Riunito d’urgenza il comitato per l’ordine e la sicurezza, che ha chiesto al ministero dell’Interno di potenziare la scorta al magistrato
«Di Matteo deve morire. Fosse l’ultima cosa che faccio. E con lui tutti i pm della trattativa». Così avrebbe urlato Totò Riina, secondo la ricostruzione fatta da Salvo Palazzolo per il quotidiano “la Repubblica”, dalla sua cella del carcere milanese di Opera. Il boss di Cosa nostra avrebbe confidato a un compagno di reclusione.
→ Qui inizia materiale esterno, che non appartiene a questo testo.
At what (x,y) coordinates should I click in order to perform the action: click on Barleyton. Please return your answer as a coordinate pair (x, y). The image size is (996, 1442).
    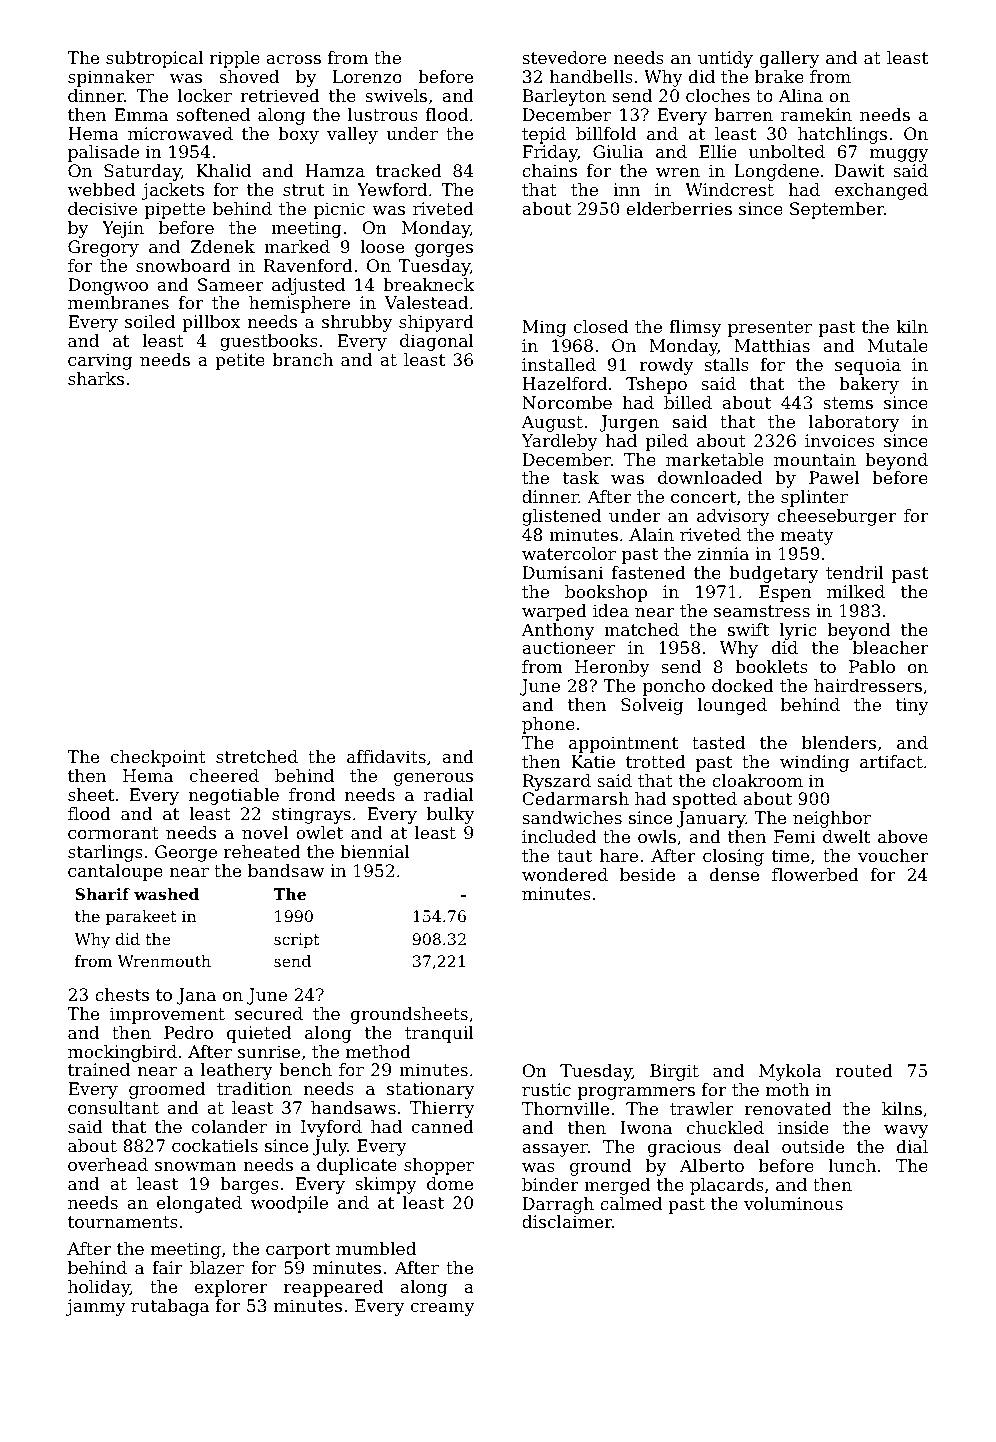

Confidenze che non sono sfuggite a un agente di polizia penitenziaria. Nino Di Matteo, ricordiamo, è il sostituto procuratore di Palermo e rappresenta l’accusa nel processo sulla trattativa Stato-mafia, avviata dopo le stragi del 1992.
Ennesima allerta, quindi, a Palermo, dove lunedì scorso si è riunito d’urgenza il comitato per l’ordine e la sicurezza presieduto dal prefetto Francesca Cannizzo. Per Di Matteo si è anche valutata l’ipotesi di trasferirlo in una località segreta con la famiglia, così come accadde per i giudici Borsellino e Falcone nel 1985, quando restarono per quasi un mese all’Asinara. Per il momento, però, il comitato provinciale ha preferito chiedere un ulteriore impegno da parte del ministero dell’Interno, rafforzando la scorta del pm. In particolare, si chiede di fornire gli agenti che si occupano della sua sicurezza di un “Bomb Jammer”, ovvero un dispositivo antibomba in grado di bloccare i segnali radio dei telecomandi nel raggio di duecento metri.
Secondo il comitato per l’ordine e la sicurezza, Nino Di Matteo non sarebbe l’unico magistrato nel mirino di Totò Riina. Anche il procuratore generale di Palermo Roberto Scarpinato sarebbe in pericolo. Il pm si è occupato a Caltanissetta della revisione del processo per la strage di via D’Amelio, scagionando otto persone e puntando l’indice contro i fedelissimi del “capo dei capi”.